Over 24 million adults over the age of 40 in the U.S. have cataracts and by the age of 80 over 50 percent of people will suffer from the condition.
Currently, the only effective treatment for cataracts is surgery to remove the clouded lens and replace it with an artificial one.
This makes focusing on cataract prevention vital to maintaining healthy eyesight.
Signs you’re developing cataracts
There are some warning signs to look for that could mean you’re on the road to cataract development.
- Discoloration of your eyes – A yellowish or brown color in your eyes can be caused by clumps of protein that clouds your lens.

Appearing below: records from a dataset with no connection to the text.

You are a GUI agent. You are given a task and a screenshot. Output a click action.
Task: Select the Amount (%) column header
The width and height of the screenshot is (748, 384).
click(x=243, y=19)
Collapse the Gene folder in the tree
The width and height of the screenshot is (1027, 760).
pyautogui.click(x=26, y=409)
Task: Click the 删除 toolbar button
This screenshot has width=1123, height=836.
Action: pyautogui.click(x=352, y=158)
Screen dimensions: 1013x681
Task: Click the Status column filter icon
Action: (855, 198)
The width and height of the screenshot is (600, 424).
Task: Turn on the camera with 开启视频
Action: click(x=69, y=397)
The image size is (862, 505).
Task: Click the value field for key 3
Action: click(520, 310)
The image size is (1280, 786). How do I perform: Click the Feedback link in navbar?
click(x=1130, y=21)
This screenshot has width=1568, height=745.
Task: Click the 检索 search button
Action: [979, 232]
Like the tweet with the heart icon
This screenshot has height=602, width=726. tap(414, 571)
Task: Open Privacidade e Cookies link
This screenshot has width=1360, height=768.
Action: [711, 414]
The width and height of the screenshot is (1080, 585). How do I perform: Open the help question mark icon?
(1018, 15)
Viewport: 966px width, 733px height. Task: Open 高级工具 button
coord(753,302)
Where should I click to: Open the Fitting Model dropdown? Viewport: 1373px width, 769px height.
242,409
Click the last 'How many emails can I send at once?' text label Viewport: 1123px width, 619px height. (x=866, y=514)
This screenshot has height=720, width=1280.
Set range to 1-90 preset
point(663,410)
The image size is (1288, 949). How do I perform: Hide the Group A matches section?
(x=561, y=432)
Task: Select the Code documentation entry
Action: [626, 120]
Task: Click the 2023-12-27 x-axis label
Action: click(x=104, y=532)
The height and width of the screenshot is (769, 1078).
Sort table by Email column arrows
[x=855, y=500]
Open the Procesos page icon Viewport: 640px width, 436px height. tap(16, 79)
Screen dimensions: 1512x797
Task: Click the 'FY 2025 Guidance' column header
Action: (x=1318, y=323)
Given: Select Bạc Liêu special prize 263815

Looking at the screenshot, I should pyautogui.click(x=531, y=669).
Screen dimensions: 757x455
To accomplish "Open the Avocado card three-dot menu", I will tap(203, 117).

- Sensitivity to light – Increased sensitivity to the light from car headlights, sunlight or indoor lighting such as lamps is often one of the first signs of cataract development.
- Cloudy vision – This usually starts in a small part of your eye and then progresses to cover your entire lens.
- Frequent changes in prescription glasses or contacts – If you find yourself needing a higher prescription for your contacts or glasses regularly, this could be a sign of cataract development.
- Problems with night vision – Since cataracts cause problems with eyesight in dim light, night vision can be a problem.
- Fading or yellowing of colors – The protein build-up in your lens that goes along with cataracts can result in problems perceiving true colors.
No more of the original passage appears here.